When you stop to think about it, sports trading cards are the world’s first NFT’s.
They are unique, rare and hard to duplicate. But with the tangibility involved, they are way more fun to gamble with.
While NFT’s, or non–fungible tokens, are still relatively new, sports cards have been passed back and forth for over 100 years.
Thanks to a plethora of factors, including social media, manufacturing scarcity and that whole coronavirus thing, sports cards just went through a boom phase. Values on just about everything rose, especially in California.
This makes for a thriving, high-risk, high-reward trading scene.
“Everyone was at home and it allowed everyone the time to look through old collections,” explained Ryan Woodward, who buys and sells cards on Twitter. “Stimulus money got pumped in and influencers really hyped it up.”
The card market doesn’t look like it did when collecting really picked up. There’s no more going down to the local store and plunking down a few quarters for a pack. There has been a digital revolution.
You don’t even have to open the cards yourself!
Put those cards into action at a show near you!
California is a hub of sports card and memorabilia shows.
The San Francisco Card Show, hosted annually, was only a few Sundays ago, April 10 at the Hyatt Regency SF Airport. The Facebook page says it’s a show for “trading cards only” which means sports cards, wax boxes, and collectibles. The show also hosted a “trade night” Saturday night and Sunday night after the show.
On May 7, there’s yet another opportunity to score big at a show at the Wyndham in Sacramento.
Searching out the breaks
It started with unboxing. That’s the term given to the YouTube sensation where kids would open toys or presents and then play with them for a few minutes showing what the toy could do.

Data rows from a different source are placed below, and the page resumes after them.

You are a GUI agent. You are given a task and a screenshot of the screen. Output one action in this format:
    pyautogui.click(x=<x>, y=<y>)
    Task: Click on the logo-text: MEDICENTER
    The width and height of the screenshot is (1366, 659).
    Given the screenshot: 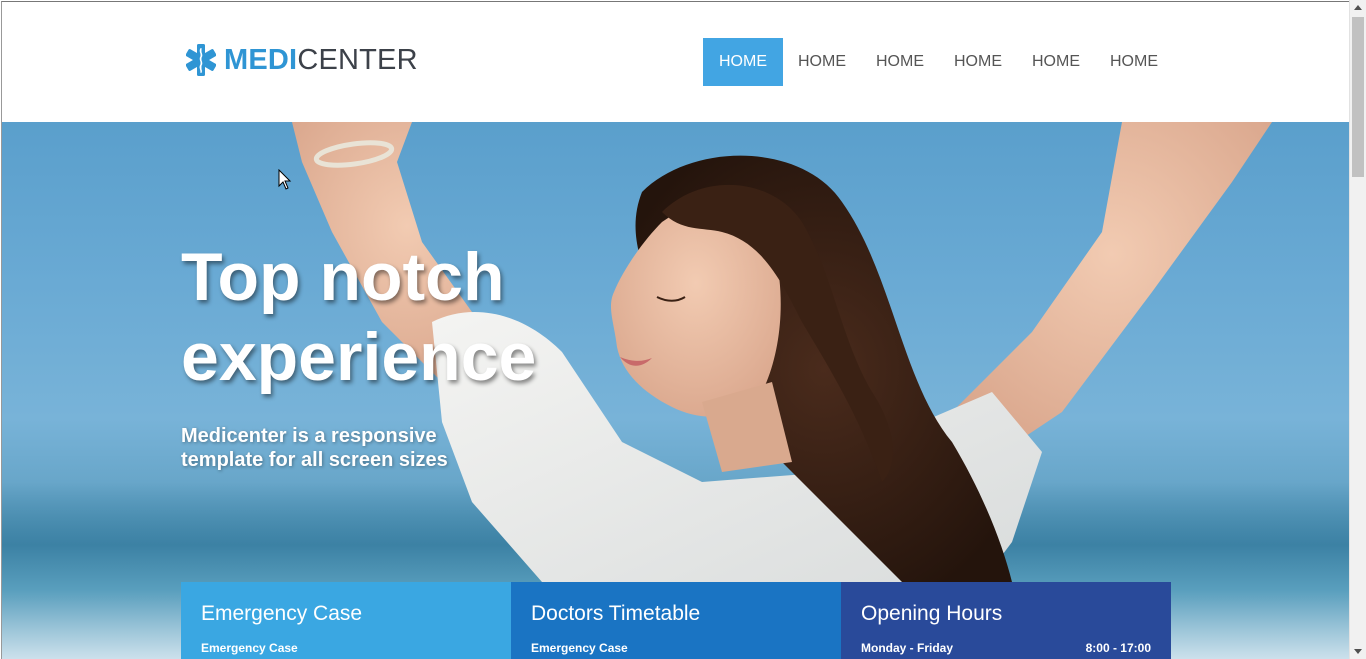 What is the action you would take?
    pyautogui.click(x=321, y=60)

Incredible as it sounds (man, I sound old), it was captivating for the audience of young kids. Toy companies loved it too because it was increasing the demand.
These days, kids don’t play video games as much as they watch other kids play video games on YouTube. They laugh at their follies or marvel at their accomplishments.

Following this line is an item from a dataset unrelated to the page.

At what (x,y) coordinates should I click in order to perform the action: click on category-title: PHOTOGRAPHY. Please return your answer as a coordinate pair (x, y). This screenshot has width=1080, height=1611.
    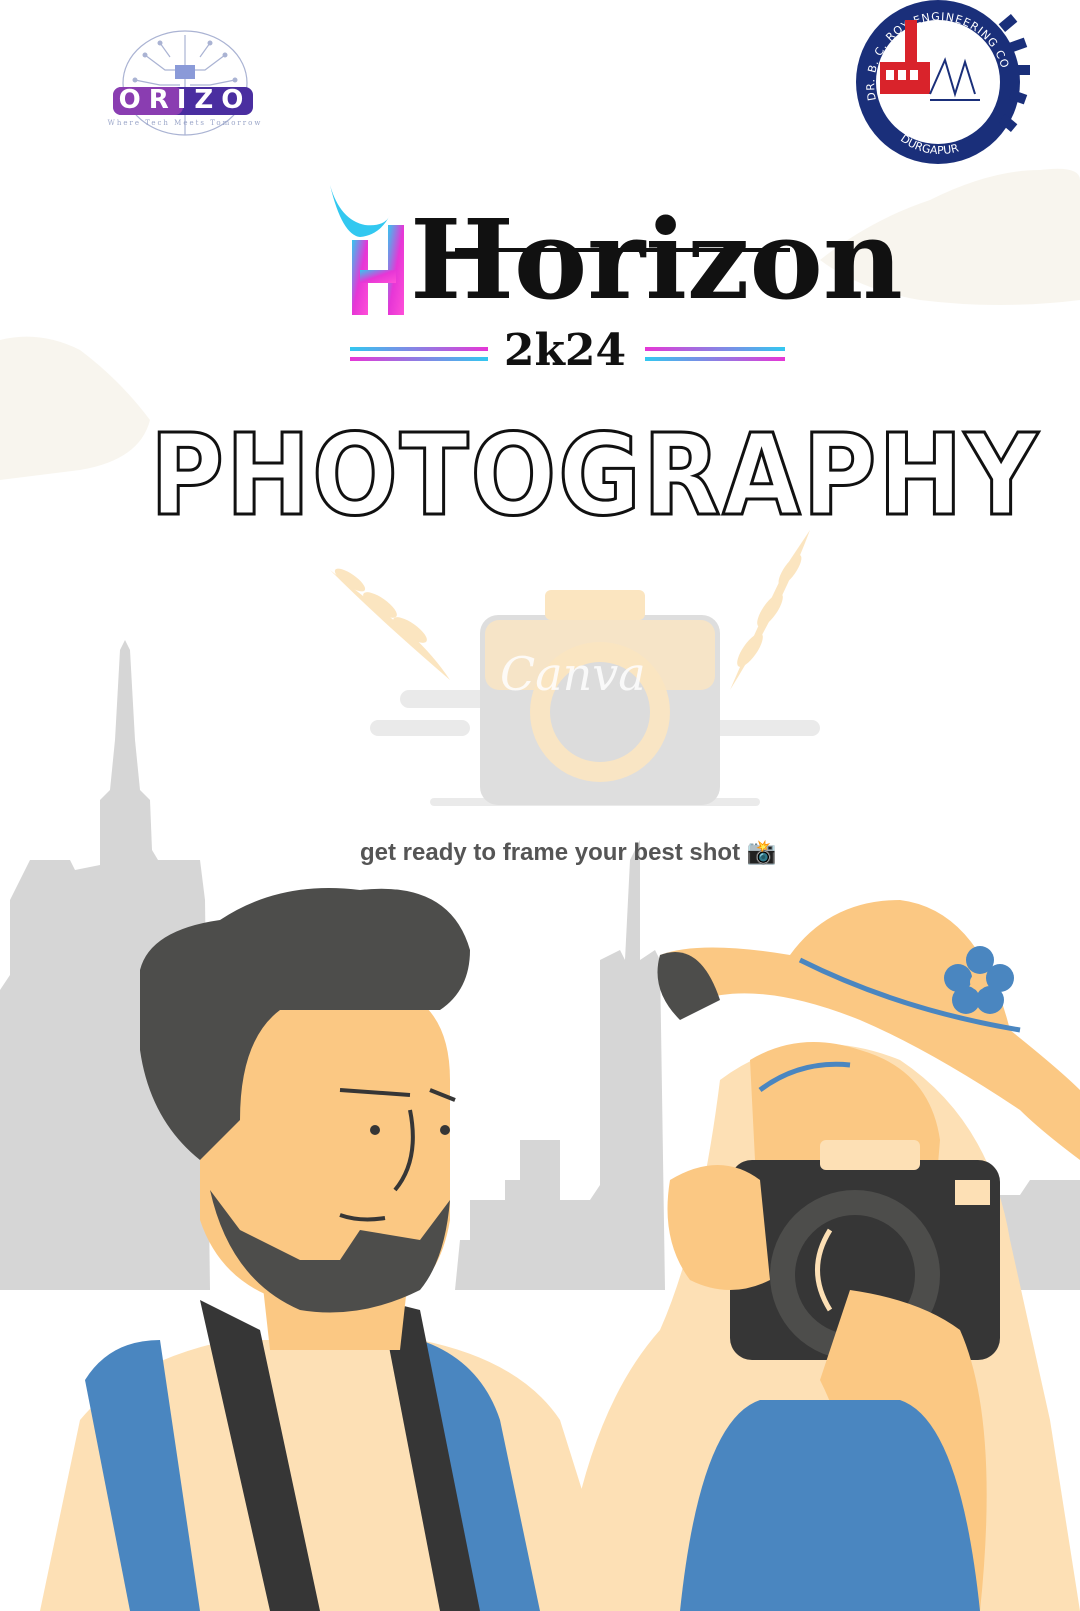
    Looking at the image, I should click on (594, 476).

Around the same time as the unboxing trend took off, so did “breaking” a pack of cards live on Instagram. Card shop owners could broadcast to around the world as they ripped open a fresh pack of trading cards.
People could put in to buy a random pack that were then unopened in front of the audience, or just say, they wanted all the Dodgers in that pack or box.
There was always the chance to hit it big. It was like buying a lottery ticket, but instead of picking numbers, you were picking card pack No. 6 and hoping for that Mike Trout card or LeBron James card.
“It allowed you to connect with anyone and everyone with a similar love for the hobby,” said Woodward. “And it would help you buy and sell stuff without the fees on eBay.”
The surge and the stock
In February 2021, eBay reported that sports card sales had jumped on the site by 142%. Target was unable to keep cards on the shelf with customers racing in to buy boxes and then either open them online – breaking – or turning around and selling them on eBay (for a mark-up, of course).
Now Target only allows card purchases online. With every box came the possibility that a card in there could be worth thousands. And the way things were going, the price was only going up.
The gambling comparison is obvious. Grabbing a card of a rookie prospect is like buying a stake in him or her. As their performance improves and fame grows, so does the value of the card.
Cardmakers also learned their lessons after flooding the market with tons of cards in the late-80’s and early-90’s.
Cards sets have subsets that make them rare, and then the card makers devise even more ways to make the cards unique by attaching game-worn jerseys or an autograph to the card. The cards are rare on purpose, which helps drive up the cost.
Is the surge sustainable?
The market for cards has leveled off as things have gotten back to normal (more or less). People don’t quite have that much time to rummage through their attic.
The thing about sports cards, though, is that they always have an intrinsic value to the fan. There are players and teams we grow attached to – and gamble on – so there will always be some market for trading cards.